Here's what we don't know about the project: how it's going to be paid for. The city has committed $12 million to pay for cleanup associated with the landfill, something Rawlings said the city will have to do whether it puts a golf course there or not. And AT&T will kick in $2.5 million to build a recreational trail stretching from the Audubon Center into the Trinity forest. Another $20 million -- the minimum that will be needed to build the golf course -- isn't yet on the table, though Rawlings promises that AT&T will be teaming up with other corporate partners to raise the cash.
But that's just a minor logistical hurdle and no reason to put off a major announcement featuring Rawlings, a third or so of the City Council, AT&T VP Ron Spears, PGA commissioner Tim Finchim (via speakerphone), SMU president Gerald Ford Turner and, last but not least, golfing legend Lee Trevino.
"This is big, folks," Trevino told the audience, playing the part of the tipsy, wise-cracking uncle who can either ruin your sister's wedding or make it awesome. "This is a lot bigger than anybody can even think about."

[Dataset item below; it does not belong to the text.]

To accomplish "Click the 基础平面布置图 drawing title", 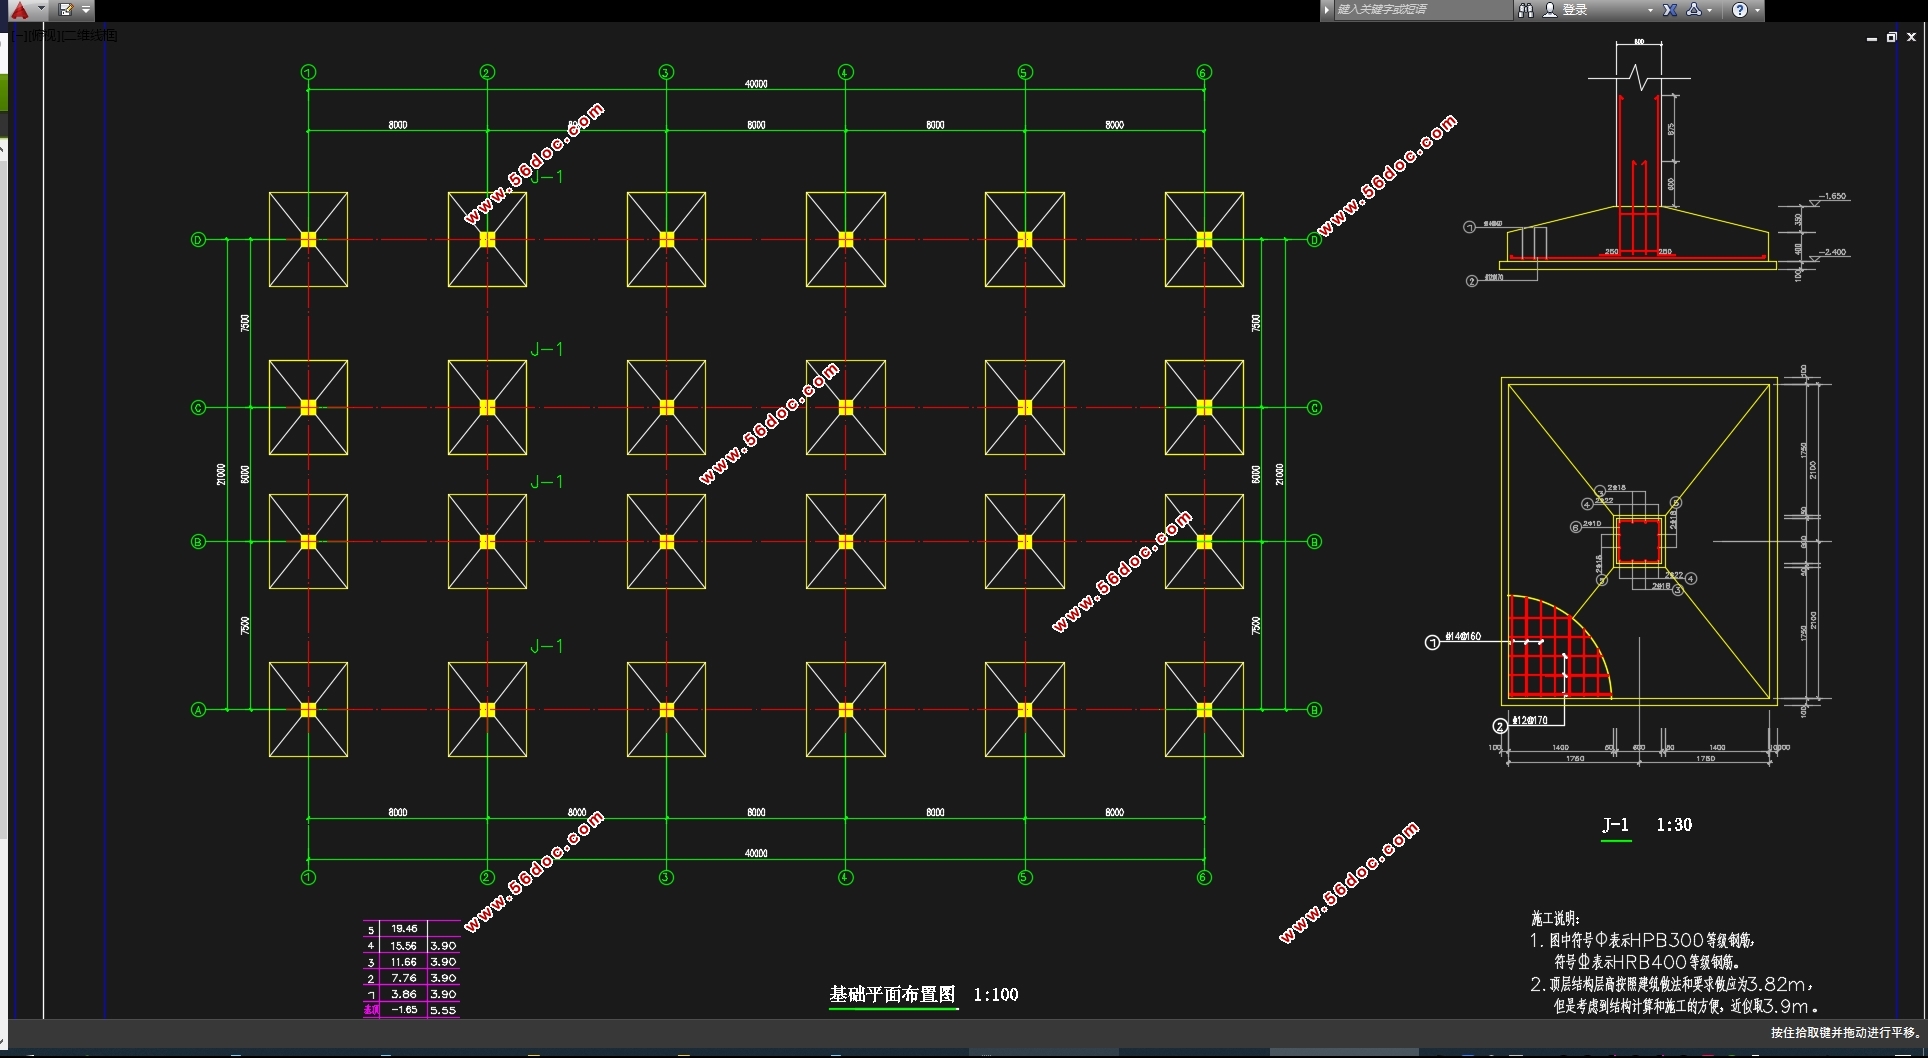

Trevino went on at length, about how he learned to play golf, along with dozens of other minority kids from southern Dallas, by caddying at Glen Oaks Country Club, and how golf carts are the reason there aren't more blacks and Hispanics in professional golf. He also talked about that time when, at 16, a police officer caught him with stolen hub caps and suggested he go into the military, which he did. And about how he had never played competitive golf until he left the Marines and won his first tournament. And about how the moms and dads of elite golfers don't want to send them to SMU because they have sub-par practice courses.
There was a lot of talk about First Tee, and how the golf course will help them change the lives of troubled youth. There was also a lot of talk about golf as economic development. Official estimates put its annual economic impact at $32 million, though Rawlings' mental calculations show it will probably be in the "hundreds of millions." Mayor Pro Tem Tennell Atkins spoke warmly of the jobs the course will create, both during construction and once it is operating.
Some, though not all, of the economic development hopes ride on the city getting the Byron Nelson which, serendipitously, will soon be sponsored by AT&T. Finchim, the PGA commissioner, wouldn't say Dallas will definitely get the tournament but said the "odds are quite high."
As for how much real impact a members-only golf club in a sparsely populated area will have on southern Dallas wasn't really addressed, but Atkins said the course will help unify the city, connecting north and south. And for Voincel Jones Hill, the Trinity Forest Golf Course isn't just a golf course; it's also a not-at-all-overwrought metaphor.
"If you take the rough Road of Determination until it reaches the intersection of the Avenue of Opportunity, turn right and keep straight, one will soon arrive at the wide Boulevard of Success," she said.
Just to be clear, it's Rawlings and City Manager Mary Suhm who are on the Road of Determination and the City Council that will need to make the right turn. As for the golf course? That's the Boulevard of Success.
Update at 3:15 p.m.: Next week's City Council briefing materials provide a few more interesting tidbits. For one the Texas Commission of Environmental Quality has issued a notice of violation on the property, on the old South Loop 12 and Elam Landfills. And the course is contingent on the Byron Nelson coming to Dallas. So it's less "If you build it, they will come" and more "If they come, you will build it." But I suppose with AT&T getting the sponsorship rights, they feel that they've already got it in the bag.